HEALTHCARE ADVOCATES v. HARDING, EARLEY, FOLLMER
497 F.Supp.2d 627 (2007)
United States District Court, E.D. Pennsylvania.
July 20, 2007.
In this civil action, Healthcare Advocates alleges that the Harding firm's use of the Wayback Machine to obtain archived screenshots constituted "hacking." While the word hacking is not defined in the Complaint, Healthcare Advocates claims that the Harding firm manipulated the Wayback Machine on July 9, 2003, and July 14, 2003, in a way that rendered useless a protective measure that it had employed on its website. The protective measure at issue was a robots.txt file.
Healthcare Advocates placed this file on its website as a means of preventing the public from accessing archived screenshots of www.healtheareadvocates.com that were present on Internet Archives' database. Healthcare Advocates believes that the robots.txt file acted like a digital padlock. Since the Harding firm did not have the "key," Healthcare Advocates argues that they could only have obtained these protected images by breaking the robots.txt "lock."
By way of background, the Internet Archive is a nonprofit organization that has created an online library of digital media in an effort to preserve digital content for future reference. Its digital database is equivalent to a paper library, but is filled with digital media like websites instead of books. The library includes a collection of chronological records of various websites which Internet Archive makes available at no cost to the public via the Wayback Machine. The library's records include more than 85 billion screenshots of web pages which are stored on a computer database in California. Internet Archive's database provides users with the ability to study websites that may have been changed or no longer exist.
The chronological records are compiled by routinely taking screenshots of websites as they exist on various days. Internet Archive collects images through a process called crawling. A crawler or robot is an automated program that scours the Internet and takes pictures of every web page that it is instructed to visit. The most widely recognized use of screenshots is for indexing by search engines. Through indexing, search engines such as Google create lists of websites. These lists allow the search engine to provide faster searches, because the sites are all cataloged in the search engine's memory which negates the need to access the web to compile search results. A crawler provides the new screenshots Internet Archive uses to complete its chronologies.

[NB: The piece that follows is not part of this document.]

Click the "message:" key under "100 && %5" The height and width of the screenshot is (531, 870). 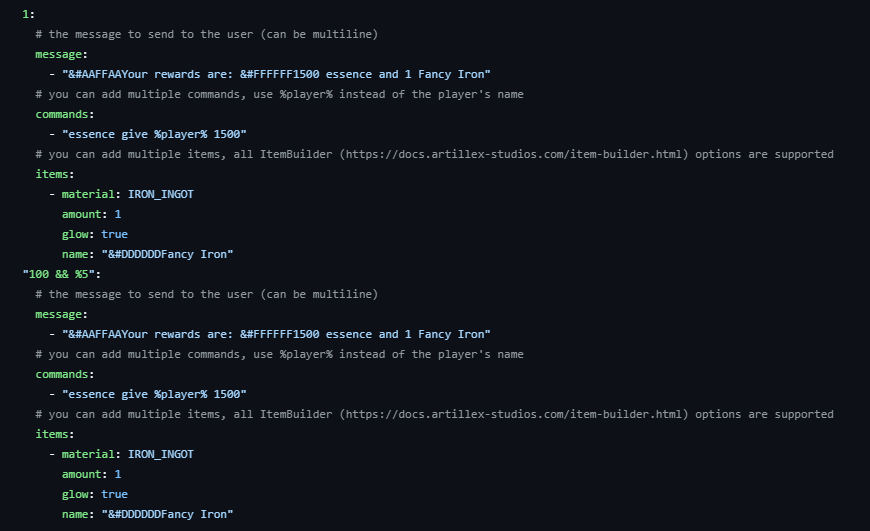[61, 314]
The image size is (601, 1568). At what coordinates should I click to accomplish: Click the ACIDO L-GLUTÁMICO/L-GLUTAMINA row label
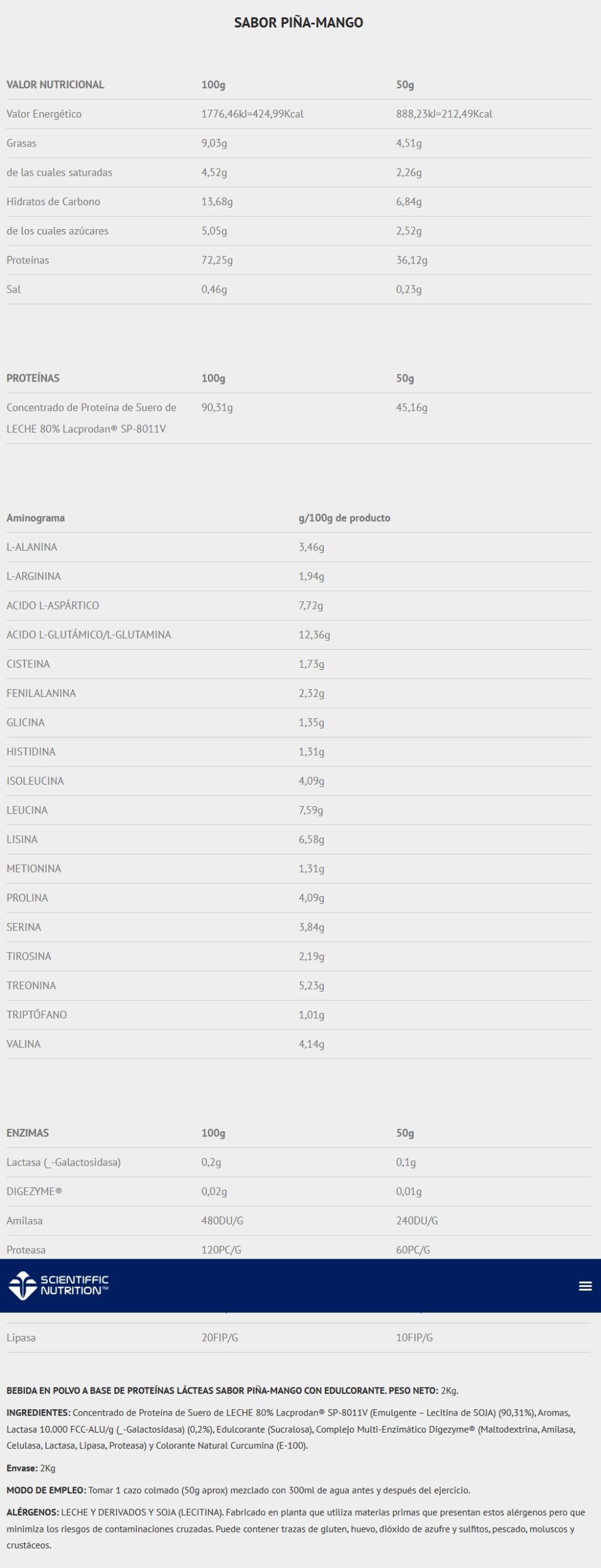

Any person with a web browser can search Internet Archive's database of archived images. Searching the database is accomplished via the Wayback Machine, which Internet Archive provides on its website. The Wayback Machine is an information retrieval system that allows the user to request archived screenshots of web pages that may be contained on the database, and it is easy to use. First, a person logs onto Internet Archive's website located at www.archive.org, where the user will see a box in the middle of the homepage bearing the title "Wayback Machine." In the box there is a small input field. The user enters the web address of the desired site into the input field, following the http:// prompt, and hits the "Take Me Back" button found directly below to initiate a search of Internet Archive's database.
If screenshots matching the user's web address request are available, a list of the dates on which images were taken is displayed on the user's computer screen in vertical columns grouped by year. Clicking on a particular date retrieves the screenshots of the website archived for that specific date. The image appears in the user's web browser just like a live website would appear, however, the user is not viewing a live website. Instead, the user sees the static version of the website that is stored in Internet Archive's database. The Wayback Machine only provides a window into the past where users can see what a website looked like on a specific date.
The creators of the archives seek only to include publicly available websites in their library. Websites that require passwords for access are neither included nor crawled. Website owners who do not want their sites preserved in the database can
request to be excluded. Internet Archives has an exclusion policy in place that accommodates these requests, i.e. the robots.txt protocol.
The robots.txt file would not control access to Healthcare Advocate's website, it only controlled the information that was available once the website was accessed.